*** Information provided ***

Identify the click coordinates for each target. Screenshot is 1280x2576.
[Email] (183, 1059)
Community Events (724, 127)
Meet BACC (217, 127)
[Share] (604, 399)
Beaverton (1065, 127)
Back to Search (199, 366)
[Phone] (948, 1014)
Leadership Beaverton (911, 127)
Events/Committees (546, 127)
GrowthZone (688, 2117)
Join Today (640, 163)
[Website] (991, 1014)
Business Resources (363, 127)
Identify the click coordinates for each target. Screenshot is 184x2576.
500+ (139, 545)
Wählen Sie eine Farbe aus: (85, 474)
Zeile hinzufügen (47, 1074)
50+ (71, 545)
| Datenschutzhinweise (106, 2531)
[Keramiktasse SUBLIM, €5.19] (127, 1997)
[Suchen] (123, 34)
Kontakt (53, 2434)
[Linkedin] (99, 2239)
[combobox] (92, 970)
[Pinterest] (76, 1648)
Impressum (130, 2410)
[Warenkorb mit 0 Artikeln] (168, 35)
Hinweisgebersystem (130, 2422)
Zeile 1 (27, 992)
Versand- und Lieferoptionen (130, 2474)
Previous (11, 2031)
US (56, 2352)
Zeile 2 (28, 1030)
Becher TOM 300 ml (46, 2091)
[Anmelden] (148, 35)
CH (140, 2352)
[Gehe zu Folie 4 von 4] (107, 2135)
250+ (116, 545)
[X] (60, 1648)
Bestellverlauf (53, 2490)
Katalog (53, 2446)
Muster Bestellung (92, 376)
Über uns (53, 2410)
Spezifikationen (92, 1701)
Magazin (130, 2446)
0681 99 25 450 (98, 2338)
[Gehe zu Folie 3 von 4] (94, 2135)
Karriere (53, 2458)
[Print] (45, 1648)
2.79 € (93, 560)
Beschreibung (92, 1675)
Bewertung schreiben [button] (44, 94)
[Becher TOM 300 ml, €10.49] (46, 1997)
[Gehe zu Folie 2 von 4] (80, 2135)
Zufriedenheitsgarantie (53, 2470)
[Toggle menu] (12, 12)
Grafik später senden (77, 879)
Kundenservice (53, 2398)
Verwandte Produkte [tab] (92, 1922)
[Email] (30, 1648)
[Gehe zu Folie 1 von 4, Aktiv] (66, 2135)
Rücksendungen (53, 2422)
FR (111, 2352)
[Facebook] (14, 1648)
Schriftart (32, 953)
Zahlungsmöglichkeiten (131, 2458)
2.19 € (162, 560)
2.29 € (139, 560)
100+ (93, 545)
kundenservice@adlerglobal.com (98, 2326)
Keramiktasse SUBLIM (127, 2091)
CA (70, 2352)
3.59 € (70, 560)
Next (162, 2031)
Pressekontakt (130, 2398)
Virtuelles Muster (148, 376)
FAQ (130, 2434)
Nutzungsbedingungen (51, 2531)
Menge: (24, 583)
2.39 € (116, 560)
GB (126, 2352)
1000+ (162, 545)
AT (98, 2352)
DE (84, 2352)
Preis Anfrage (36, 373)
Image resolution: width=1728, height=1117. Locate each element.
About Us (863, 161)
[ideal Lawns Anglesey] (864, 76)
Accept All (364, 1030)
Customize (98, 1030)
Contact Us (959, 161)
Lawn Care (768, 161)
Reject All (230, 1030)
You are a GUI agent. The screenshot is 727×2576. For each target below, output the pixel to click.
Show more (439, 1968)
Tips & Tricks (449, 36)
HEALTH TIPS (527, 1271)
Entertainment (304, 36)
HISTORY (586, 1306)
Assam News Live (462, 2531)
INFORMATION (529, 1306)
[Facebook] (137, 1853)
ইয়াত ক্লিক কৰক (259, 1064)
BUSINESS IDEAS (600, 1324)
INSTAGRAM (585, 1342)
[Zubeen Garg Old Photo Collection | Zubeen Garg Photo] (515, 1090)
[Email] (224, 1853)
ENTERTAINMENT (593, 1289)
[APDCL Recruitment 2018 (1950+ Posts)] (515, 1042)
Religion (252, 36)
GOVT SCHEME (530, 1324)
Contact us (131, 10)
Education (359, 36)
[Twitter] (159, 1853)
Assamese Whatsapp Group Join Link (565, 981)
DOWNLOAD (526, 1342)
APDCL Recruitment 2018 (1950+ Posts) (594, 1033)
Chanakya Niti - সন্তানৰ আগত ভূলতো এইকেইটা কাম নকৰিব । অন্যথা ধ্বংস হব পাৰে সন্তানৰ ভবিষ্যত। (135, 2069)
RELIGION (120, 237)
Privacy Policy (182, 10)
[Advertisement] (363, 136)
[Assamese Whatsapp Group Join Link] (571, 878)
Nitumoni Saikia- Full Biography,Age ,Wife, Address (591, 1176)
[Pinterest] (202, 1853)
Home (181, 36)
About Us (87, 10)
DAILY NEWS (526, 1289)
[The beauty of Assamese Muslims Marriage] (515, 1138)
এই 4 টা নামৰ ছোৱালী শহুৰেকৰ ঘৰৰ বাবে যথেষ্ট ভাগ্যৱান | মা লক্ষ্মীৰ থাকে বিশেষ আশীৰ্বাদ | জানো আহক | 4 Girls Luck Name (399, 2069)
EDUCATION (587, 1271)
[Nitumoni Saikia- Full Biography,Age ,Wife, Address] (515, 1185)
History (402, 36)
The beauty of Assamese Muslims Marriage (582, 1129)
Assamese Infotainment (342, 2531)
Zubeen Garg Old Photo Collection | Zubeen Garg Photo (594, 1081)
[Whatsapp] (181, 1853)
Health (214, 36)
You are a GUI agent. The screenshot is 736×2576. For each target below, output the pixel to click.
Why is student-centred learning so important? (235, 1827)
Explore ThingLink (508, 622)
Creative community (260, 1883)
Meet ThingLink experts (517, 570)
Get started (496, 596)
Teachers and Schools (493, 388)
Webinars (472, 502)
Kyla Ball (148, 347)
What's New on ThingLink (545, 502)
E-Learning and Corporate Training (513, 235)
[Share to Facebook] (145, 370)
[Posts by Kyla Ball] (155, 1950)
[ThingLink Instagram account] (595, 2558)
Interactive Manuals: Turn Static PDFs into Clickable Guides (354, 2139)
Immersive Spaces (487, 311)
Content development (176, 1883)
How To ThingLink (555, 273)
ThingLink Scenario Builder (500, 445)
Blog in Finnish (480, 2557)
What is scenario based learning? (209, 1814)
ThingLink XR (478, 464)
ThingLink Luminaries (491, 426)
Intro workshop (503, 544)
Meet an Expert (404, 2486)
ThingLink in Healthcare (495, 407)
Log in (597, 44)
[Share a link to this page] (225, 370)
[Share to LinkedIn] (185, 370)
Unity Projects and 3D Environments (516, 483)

***

Every line in the listing above that mentions "Becher" should be returned.

→ Output of the exercise
Becher TOM 300 ml (46, 2091)
[Becher TOM 300 ml, €10.49] (46, 1997)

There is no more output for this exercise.